What the task requires
Convert the lines starting at the one that contains "Where should I click to: Copy" and ending at the one that contains "Given: Open the Database menu" into a JSON list of strings, one string per line, with blank lines left out.

Records supplied
⁂
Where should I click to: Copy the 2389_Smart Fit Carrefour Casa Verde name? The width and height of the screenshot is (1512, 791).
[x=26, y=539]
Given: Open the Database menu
⁂
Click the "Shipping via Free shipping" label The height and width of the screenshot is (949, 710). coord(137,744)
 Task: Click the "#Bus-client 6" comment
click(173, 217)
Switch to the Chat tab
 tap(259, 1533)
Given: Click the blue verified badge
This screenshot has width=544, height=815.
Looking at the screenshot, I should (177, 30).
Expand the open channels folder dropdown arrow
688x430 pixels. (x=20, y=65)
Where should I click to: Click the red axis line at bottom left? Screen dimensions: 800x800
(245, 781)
⁂
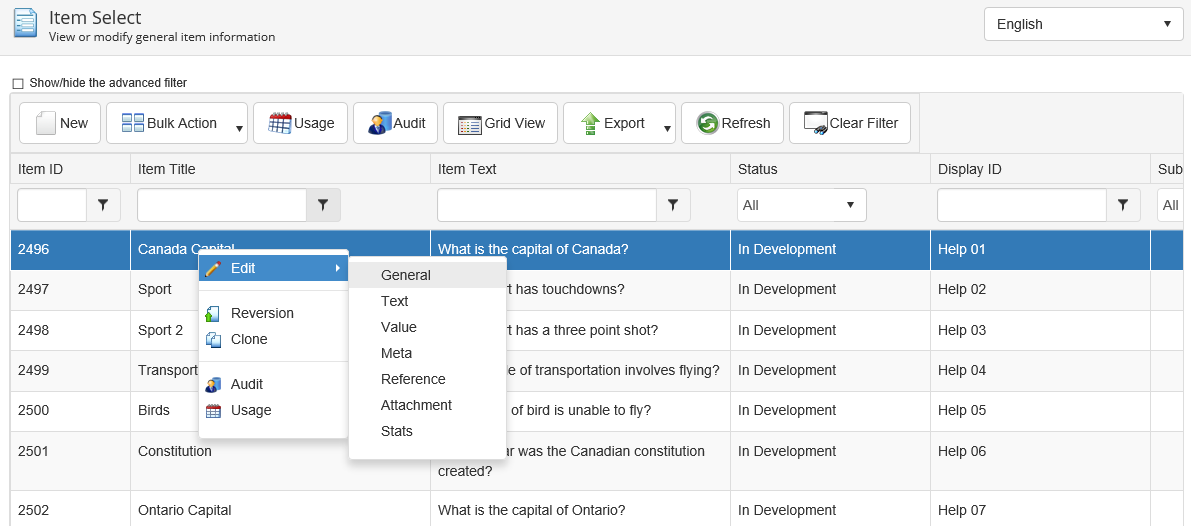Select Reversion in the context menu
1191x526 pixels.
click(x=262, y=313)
⁂
Task response
[
  "Where should I click to: Copy the 2389_Smart Fit Carrefour Casa Verde name? The width and height of the screenshot is (1512, 791).",
  "[x=26, y=539]",
  "Given: Open the Database menu"
]